In order to understand Vector, you must first understand the fundamental concepts. The following concepts are ordered progressively, starting with the individual unit of data (events) and broadening all the way to Vector’s deployment models (pipelines).


Events represent the individual units of data in Vector.


A log event is a generic key/value representation of an event.


A metric event represents a numerical operation performed on a time series. Vector’s metric events are fully interoperable.


Component is the generic term for sources, transforms, and sinks. Components ingest, transform, and route events. You compose components to create topologies.


Vector wouldn’t be very useful if it couldn’t ingest data. A source defines where Vector should pull data from, or how it should receive data pushed to it. A topology can have any number of sources, and as they ingest data they proceed to normalize it into events (see the next section). This sets the stage for easy and consistent processing of your data. Examples of sources include file, syslog, statsd, and stdin.


A transform is responsible for mutating events as they are transported by Vector. This might involve parsing, filtering, sampling, or aggregating. You can have any number of transforms in your pipeline and how they are composed is up to you.
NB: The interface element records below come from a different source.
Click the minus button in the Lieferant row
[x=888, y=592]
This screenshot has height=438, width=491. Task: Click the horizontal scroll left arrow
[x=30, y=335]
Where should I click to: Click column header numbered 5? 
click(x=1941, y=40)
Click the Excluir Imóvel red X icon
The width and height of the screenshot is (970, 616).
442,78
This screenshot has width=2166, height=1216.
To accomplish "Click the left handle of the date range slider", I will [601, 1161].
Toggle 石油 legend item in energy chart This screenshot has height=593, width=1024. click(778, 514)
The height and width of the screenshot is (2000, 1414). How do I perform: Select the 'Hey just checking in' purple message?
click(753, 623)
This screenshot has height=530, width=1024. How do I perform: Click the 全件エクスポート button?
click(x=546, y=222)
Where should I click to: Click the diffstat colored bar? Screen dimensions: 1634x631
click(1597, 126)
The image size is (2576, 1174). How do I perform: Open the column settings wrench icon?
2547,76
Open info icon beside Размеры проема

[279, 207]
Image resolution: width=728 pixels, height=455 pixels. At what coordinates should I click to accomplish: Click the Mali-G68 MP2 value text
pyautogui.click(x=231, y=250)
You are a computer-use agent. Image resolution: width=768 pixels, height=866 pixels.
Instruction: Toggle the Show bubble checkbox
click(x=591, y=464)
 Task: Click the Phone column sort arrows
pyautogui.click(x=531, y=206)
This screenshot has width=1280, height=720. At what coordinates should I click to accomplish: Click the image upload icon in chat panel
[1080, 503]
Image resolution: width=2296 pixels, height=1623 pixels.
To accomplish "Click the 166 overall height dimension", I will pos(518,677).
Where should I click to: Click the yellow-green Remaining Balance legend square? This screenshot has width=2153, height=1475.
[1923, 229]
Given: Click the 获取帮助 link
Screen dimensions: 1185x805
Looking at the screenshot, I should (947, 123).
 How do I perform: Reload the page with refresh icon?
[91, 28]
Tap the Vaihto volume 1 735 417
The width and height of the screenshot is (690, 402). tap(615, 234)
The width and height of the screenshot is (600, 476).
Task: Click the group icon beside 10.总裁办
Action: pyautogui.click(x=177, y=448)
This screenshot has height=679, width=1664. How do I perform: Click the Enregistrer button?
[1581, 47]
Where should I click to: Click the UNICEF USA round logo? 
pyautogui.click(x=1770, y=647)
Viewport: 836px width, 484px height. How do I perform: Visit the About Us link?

A sink is a destination for events. Each sink’s design and transmission method is dictated by the downstream service it interacts with. The socket sink, for example, streams individual events, while the aws_s3 sink buffers and flushes data.


A pipeline is a directed acyclic graph of components. Each component is a node in the graph with directed edges. Data must flow in one direction, from sources to sinks. Components can produce zero or more events.


A role is a deployment role that Vector fills in order to create end-to-end pipelines.


The agent role is designed for deploying Vector to the edge, typically for data collection.


The aggregator role is designed to collect and process data from multiple upstream sources. These upstream sources could be other Vector agents or non-Vector agents such as Syslog-ng.


A topology is the end result of deploying Vector into your infrastructure. A topology may be as simple as deploying Vector as an agent, or it may be as complex as deploying Vector as an agent and routing data through multiple Vector aggregators.